◆ Your task
Restating every entry exactly is the whole task.

-- Opening Marker --

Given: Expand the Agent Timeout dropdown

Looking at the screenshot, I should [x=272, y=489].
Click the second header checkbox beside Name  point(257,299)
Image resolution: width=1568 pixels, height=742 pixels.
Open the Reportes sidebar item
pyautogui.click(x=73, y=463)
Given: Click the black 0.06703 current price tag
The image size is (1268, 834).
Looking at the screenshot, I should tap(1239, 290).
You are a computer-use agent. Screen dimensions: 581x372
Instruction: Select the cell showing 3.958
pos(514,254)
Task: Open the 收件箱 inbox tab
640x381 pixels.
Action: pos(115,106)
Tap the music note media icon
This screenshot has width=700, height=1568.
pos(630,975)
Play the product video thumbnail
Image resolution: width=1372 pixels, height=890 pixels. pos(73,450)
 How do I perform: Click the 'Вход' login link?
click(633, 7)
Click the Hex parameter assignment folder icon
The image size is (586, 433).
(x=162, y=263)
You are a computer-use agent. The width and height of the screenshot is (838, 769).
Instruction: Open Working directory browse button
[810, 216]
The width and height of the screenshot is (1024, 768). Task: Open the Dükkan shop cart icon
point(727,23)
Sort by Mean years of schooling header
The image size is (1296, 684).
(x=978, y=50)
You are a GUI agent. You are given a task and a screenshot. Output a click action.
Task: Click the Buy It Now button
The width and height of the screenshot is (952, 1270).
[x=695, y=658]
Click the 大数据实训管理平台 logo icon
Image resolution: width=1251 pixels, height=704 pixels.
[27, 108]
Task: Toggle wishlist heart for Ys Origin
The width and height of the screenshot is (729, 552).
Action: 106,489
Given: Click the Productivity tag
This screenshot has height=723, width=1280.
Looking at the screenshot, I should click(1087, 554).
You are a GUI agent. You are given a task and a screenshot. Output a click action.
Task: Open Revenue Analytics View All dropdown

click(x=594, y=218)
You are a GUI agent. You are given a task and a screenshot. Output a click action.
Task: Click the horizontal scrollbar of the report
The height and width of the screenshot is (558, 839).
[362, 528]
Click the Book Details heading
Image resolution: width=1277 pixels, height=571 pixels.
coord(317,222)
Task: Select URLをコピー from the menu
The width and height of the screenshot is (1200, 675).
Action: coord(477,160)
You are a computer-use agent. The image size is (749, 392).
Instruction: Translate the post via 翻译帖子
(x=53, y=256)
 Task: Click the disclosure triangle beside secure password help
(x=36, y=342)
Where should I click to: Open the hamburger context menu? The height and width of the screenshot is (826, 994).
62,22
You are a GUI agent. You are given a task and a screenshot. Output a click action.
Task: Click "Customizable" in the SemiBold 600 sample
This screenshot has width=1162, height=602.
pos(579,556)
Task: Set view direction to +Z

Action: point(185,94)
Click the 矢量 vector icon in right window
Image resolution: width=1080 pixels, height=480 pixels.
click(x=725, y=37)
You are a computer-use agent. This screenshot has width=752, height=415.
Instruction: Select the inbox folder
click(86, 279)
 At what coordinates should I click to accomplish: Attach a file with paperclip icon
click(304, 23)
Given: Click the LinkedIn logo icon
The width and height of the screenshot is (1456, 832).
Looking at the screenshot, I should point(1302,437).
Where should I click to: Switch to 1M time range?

-- Closing Marker --

◆ Answer space
Given: Expand the Agent Timeout dropdown

Looking at the screenshot, I should [x=272, y=489].
Click the second header checkbox beside Name  point(257,299)
Image resolution: width=1568 pixels, height=742 pixels.
Open the Reportes sidebar item
pyautogui.click(x=73, y=463)
Given: Click the black 0.06703 current price tag
The image size is (1268, 834).
Looking at the screenshot, I should tap(1239, 290).
You are a computer-use agent. Screen dimensions: 581x372
Instruction: Select the cell showing 3.958
pos(514,254)
Task: Open the 收件箱 inbox tab
640x381 pixels.
Action: pos(115,106)
Tap the music note media icon
This screenshot has width=700, height=1568.
pos(630,975)
Play the product video thumbnail
Image resolution: width=1372 pixels, height=890 pixels. pos(73,450)
 How do I perform: Click the 'Вход' login link?
click(633, 7)
Click the Hex parameter assignment folder icon
The image size is (586, 433).
(x=162, y=263)
You are a computer-use agent. The width and height of the screenshot is (838, 769).
Instruction: Open Working directory browse button
[810, 216]
The width and height of the screenshot is (1024, 768). Task: Open the Dükkan shop cart icon
point(727,23)
Sort by Mean years of schooling header
The image size is (1296, 684).
(x=978, y=50)
You are a GUI agent. You are given a task and a screenshot. Output a click action.
Task: Click the Buy It Now button
The width and height of the screenshot is (952, 1270).
[x=695, y=658]
Click the 大数据实训管理平台 logo icon
Image resolution: width=1251 pixels, height=704 pixels.
[27, 108]
Task: Toggle wishlist heart for Ys Origin
The width and height of the screenshot is (729, 552).
Action: 106,489
Given: Click the Productivity tag
This screenshot has height=723, width=1280.
Looking at the screenshot, I should click(1087, 554).
You are a GUI agent. You are given a task and a screenshot. Output a click action.
Task: Open Revenue Analytics View All dropdown

click(x=594, y=218)
You are a GUI agent. You are given a task and a screenshot. Output a click action.
Task: Click the horizontal scrollbar of the report
The height and width of the screenshot is (558, 839).
[362, 528]
Click the Book Details heading
Image resolution: width=1277 pixels, height=571 pixels.
coord(317,222)
Task: Select URLをコピー from the menu
The width and height of the screenshot is (1200, 675).
Action: coord(477,160)
You are a computer-use agent. The image size is (749, 392).
Instruction: Translate the post via 翻译帖子
(x=53, y=256)
 Task: Click the disclosure triangle beside secure password help
(x=36, y=342)
Where should I click to: Open the hamburger context menu? The height and width of the screenshot is (826, 994).
62,22
You are a GUI agent. You are given a task and a screenshot. Output a click action.
Task: Click "Customizable" in the SemiBold 600 sample
This screenshot has width=1162, height=602.
pos(579,556)
Task: Set view direction to +Z

Action: point(185,94)
Click the 矢量 vector icon in right window
Image resolution: width=1080 pixels, height=480 pixels.
click(x=725, y=37)
You are a computer-use agent. This screenshot has width=752, height=415.
Instruction: Select the inbox folder
click(86, 279)
 At what coordinates should I click to accomplish: Attach a file with paperclip icon
click(304, 23)
Given: Click the LinkedIn logo icon
The width and height of the screenshot is (1456, 832).
Looking at the screenshot, I should point(1302,437).
Where should I click to: Switch to 1M time range?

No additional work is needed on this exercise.